Again just a reminder, I am not testing the actual line tensile strength.  I am testing for real world practical use with the knot I intend to use for fishing.

(copy paste)

I finally gave in and decided that Berkley NanoFil will be worth testing.  Well at least in the line strength testing for 6# package list at .13mm diameter.  To my first surprise was a very disappointing knot failure line break.  The knot slipped and the fibers burned itself into tension failure.  That was a result of a mere 5# 9 oz.  I concluded that I needed some more assuring knot buffer.  I tied my next knot over the remaining amount of knotted scraps.
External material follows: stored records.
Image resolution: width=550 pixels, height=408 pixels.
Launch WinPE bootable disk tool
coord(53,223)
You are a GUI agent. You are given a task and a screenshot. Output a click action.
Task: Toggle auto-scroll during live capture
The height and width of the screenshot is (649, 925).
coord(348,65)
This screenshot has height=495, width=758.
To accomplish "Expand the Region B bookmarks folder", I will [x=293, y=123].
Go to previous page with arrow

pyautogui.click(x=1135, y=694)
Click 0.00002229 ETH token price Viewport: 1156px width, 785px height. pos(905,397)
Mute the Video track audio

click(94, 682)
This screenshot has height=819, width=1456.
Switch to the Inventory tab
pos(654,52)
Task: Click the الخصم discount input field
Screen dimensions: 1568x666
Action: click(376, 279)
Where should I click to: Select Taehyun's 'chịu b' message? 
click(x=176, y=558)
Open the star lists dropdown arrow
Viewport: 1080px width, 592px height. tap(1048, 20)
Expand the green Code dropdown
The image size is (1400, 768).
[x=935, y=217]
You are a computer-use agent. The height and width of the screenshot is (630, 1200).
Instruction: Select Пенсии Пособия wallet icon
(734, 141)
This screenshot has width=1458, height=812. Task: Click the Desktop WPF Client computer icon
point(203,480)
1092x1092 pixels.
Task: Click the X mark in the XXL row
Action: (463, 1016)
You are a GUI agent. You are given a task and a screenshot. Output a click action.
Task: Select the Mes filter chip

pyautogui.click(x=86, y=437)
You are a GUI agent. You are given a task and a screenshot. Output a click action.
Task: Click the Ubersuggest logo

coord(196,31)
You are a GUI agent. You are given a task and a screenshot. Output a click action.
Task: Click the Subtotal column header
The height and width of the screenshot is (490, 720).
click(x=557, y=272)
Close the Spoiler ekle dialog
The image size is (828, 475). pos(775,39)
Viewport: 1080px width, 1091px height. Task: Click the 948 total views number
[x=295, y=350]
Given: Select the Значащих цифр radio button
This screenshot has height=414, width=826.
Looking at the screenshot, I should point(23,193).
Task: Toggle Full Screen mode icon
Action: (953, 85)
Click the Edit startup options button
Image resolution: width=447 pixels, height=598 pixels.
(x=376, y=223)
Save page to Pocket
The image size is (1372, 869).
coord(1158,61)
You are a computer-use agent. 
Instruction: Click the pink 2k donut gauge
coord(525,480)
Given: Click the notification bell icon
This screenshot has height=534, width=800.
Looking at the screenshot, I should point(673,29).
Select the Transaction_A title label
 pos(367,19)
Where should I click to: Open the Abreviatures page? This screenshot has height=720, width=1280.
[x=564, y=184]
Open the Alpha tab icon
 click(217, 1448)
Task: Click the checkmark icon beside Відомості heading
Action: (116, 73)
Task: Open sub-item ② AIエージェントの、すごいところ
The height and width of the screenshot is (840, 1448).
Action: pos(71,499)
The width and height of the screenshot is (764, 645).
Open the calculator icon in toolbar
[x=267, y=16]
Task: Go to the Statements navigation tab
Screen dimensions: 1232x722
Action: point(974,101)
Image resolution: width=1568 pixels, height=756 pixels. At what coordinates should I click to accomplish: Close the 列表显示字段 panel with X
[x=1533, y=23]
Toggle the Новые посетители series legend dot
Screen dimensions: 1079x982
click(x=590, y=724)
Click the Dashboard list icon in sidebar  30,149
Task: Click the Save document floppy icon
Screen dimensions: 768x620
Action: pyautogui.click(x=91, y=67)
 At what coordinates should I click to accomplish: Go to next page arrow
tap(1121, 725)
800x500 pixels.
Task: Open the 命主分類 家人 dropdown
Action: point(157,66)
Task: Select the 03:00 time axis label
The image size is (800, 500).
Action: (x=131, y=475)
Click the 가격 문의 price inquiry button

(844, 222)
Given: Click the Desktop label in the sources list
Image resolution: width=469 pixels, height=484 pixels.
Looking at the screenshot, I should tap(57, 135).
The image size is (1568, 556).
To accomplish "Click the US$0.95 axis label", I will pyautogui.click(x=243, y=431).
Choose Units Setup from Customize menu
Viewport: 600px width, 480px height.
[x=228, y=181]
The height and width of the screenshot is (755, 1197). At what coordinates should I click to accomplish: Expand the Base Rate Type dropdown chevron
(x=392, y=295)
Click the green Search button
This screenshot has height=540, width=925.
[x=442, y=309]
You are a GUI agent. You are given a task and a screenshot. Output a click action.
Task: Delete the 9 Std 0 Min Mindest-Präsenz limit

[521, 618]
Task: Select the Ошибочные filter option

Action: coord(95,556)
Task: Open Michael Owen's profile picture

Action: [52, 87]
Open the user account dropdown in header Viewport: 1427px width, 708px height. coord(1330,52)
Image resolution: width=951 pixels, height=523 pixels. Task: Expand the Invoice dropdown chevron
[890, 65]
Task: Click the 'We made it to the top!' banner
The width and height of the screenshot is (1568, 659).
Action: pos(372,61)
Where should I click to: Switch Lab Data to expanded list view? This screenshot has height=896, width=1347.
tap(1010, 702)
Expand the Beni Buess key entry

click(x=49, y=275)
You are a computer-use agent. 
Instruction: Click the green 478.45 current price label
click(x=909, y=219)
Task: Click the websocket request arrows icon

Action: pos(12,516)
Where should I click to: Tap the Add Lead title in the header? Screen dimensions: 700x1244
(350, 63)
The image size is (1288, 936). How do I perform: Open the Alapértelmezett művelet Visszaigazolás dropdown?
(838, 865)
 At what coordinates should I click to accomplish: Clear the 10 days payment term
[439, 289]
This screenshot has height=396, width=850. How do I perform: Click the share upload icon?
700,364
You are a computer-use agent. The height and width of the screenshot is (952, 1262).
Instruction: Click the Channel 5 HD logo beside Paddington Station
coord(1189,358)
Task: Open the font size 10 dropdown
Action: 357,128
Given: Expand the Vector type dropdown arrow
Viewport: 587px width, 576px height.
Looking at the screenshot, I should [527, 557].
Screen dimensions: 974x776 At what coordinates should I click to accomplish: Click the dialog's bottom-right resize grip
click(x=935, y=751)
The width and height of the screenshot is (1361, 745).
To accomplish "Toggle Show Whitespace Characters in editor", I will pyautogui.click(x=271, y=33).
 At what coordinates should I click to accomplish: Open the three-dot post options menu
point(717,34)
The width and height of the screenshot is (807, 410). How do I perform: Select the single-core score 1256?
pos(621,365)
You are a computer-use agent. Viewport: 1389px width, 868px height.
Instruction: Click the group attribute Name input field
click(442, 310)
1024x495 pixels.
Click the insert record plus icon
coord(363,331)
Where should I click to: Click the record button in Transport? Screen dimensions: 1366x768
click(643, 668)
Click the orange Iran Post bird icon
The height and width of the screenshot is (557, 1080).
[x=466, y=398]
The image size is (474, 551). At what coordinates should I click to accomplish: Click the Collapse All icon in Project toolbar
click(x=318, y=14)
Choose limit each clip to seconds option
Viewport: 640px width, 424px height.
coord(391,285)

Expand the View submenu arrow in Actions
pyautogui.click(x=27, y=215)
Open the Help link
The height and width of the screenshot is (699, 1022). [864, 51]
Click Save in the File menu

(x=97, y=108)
That worked and my next knot break held up to 8# 15 oz.  Then the other knot slipped.  I had to repeat the same knot buffer.  With both knots altered, I actually achieve a 10# knot break.

With the awesome strength result from 6# NanoFil, I decided that 4# NanoFil at packaged diameter listed .10 mm should be a good purchased to.  The strength test for real world use had a bit of insight as I was expecting knot slip as part of the factor.  So I took much more care in tying up this line.  To no avail my knot still slipped with such a thin line.

The first knot slip broke at a mere 3# 2 oz.  The second knot slip broke at 3# 14 oz.  The third attempt, my knots held up to 5# and it began to slipped.  The line pressure dropped back down to 3# some and with a little more tension knot broke at 3# 6 oz.  This makes for an average of 3# 8 oz.

At such a thin diameter, I expected the disparity in results.  Whats a great line in one diameter may be very disappointing in another diameter.  Well, moving onto different knot experimentation now and Spro #8 power swivel.

To continue with knot testing with the popular Palomar knot.
NanoFil 6# .13mm palomar knot fail 4# 14 oz.
NanoFil 4# .10mm palomar knot fail 2# 3 oz.

Onto the NanoFil knot.
NanoFil 6# .13mm Nano knot fail 7# 12 oz.
NanoFil 4# .10mm Nano knot fail 5# 9 oz.

I had up the line wraps on my knot from my old typical 4 wraps to 6 wraps now.  I got much better results, even though I used the same line that broke off from the Palomar knot and NanoFil knot.  The line was already showing stress rings from tension stress throughout the line already.  Running the line through my finger and thumb, I could feel the tension stress rings nicks.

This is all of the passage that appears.